Lithuanian Companies Are Offered The Support Of €40K For The Commercialization Of CERN Technologies
Lithuanian Innovation Centre together with the Sunrise Valley and Kaunas Science and Technology Parks invites companies to submit applications to participate in the Lithuanian Business Incubation Centre of CERN Technology (incubator) program. The companies selected for the incubator will have a unique opportunity to develop and commercialize their innovative products based on CERN technologies. In addition, companies will receive an additional support of 40 thousand Euros for this activity.
“We invite start-ups, spin-offs and young companies with business ideas on how to use CERN’s technologies and competencies or facing technological challenges that could be addressed with the help of CERN experts, to participate in the selection,” says Dr. Adomas Jelinskas, coordinator of the CERN incubator in Lithuania, consultant at Lithuanian Innovation Centre.
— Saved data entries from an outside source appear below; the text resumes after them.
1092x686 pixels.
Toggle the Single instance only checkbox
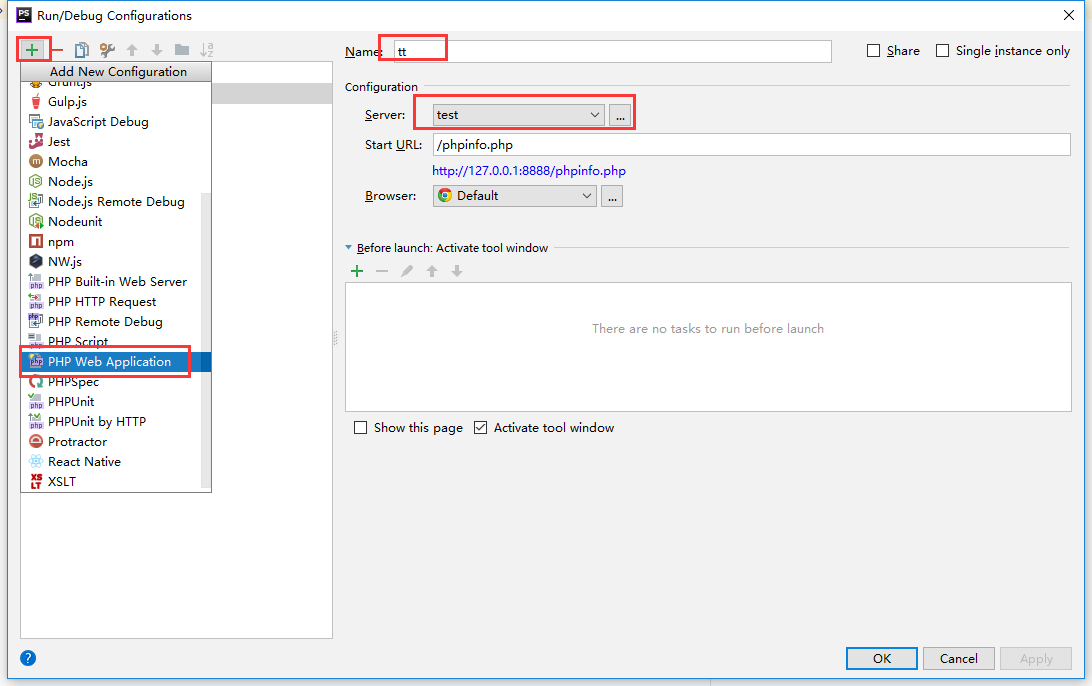(943, 51)
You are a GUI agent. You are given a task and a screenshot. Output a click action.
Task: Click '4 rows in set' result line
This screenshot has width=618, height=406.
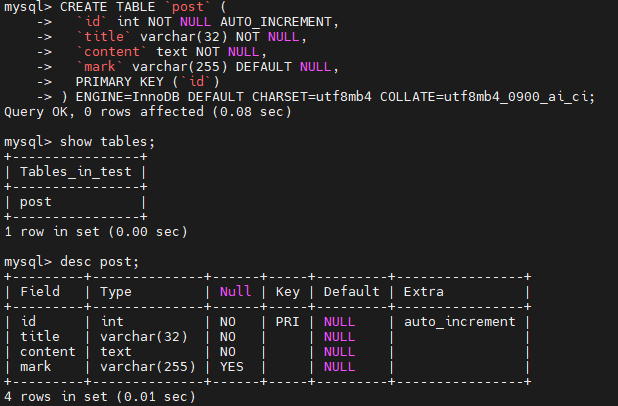click(x=95, y=397)
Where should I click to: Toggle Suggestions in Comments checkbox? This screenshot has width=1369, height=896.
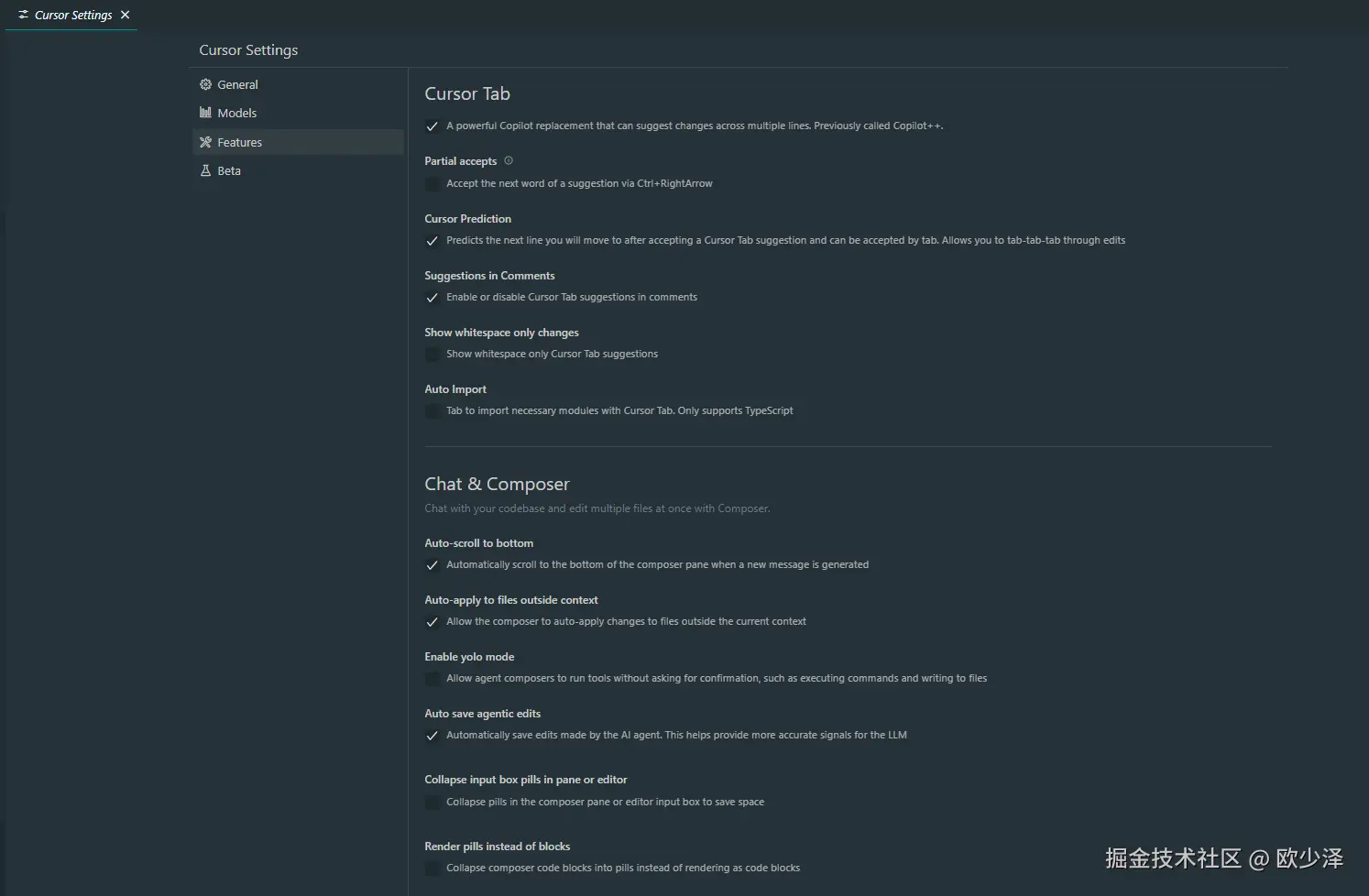(433, 298)
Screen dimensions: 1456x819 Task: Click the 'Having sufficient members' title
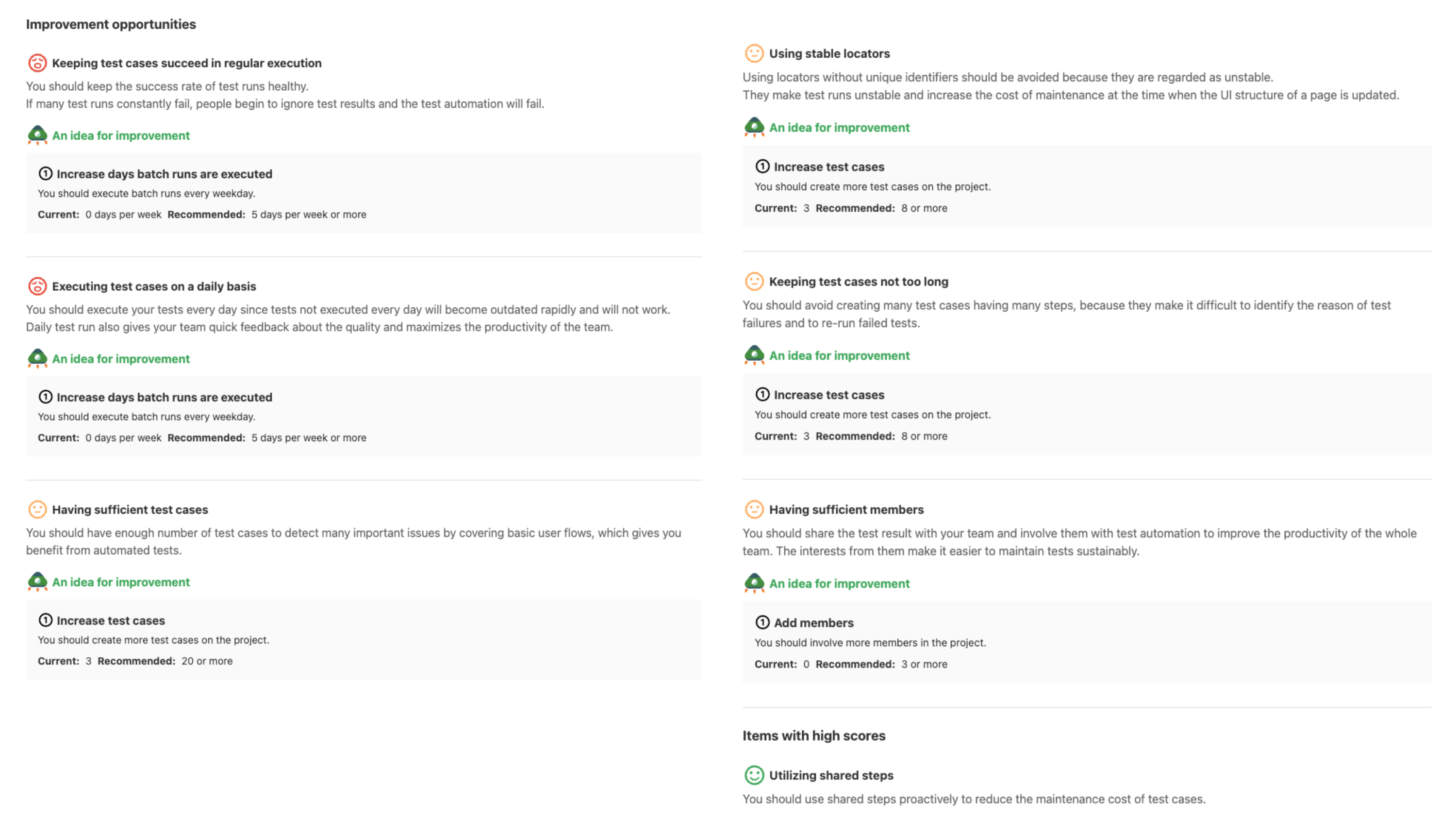point(846,510)
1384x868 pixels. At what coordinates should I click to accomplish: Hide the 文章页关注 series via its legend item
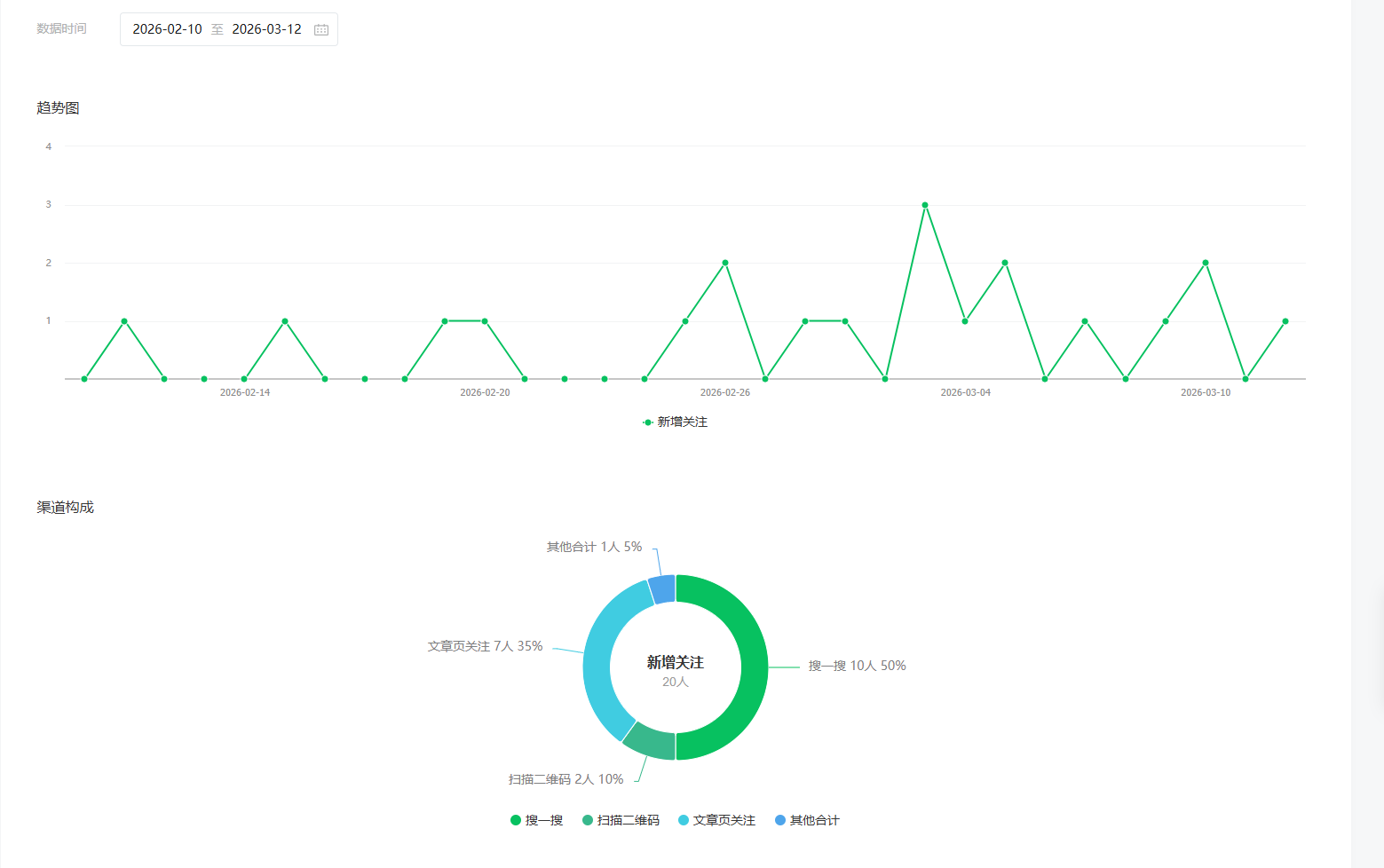click(x=716, y=820)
According to him, the companies selected for the incubator will receive not only the financial grant of 40 thousand Euros but also the licensing of CERN’s intellectual property on preferential terms, consultations by CERN experts and consultations by experts from the Lithuanian Innovation Centre and both science and technology parks. Businesses will also be able to use the premises in one of the above-mentioned science and technology parks.
Business applications are accepted until May 1st, 2021. More information about the selection conditions and the application form can be found on the CERN incubator in Lithuania website www.cern.lt/en/incubator.
“CERN, the world’s largest nuclear research laboratory, is conducting particle physics experiments to answer fundamental questions about the structure of the universe, creating many new technologies that can be successfully applied beyond particle physics. For example, in search of a solution to facilitate and speed up the sharing of information between scientists, CERN engineers developed a technology – the World Wide Web – that allowed information to be shared between computers connected to the Internet”, explains A. Jelinskas.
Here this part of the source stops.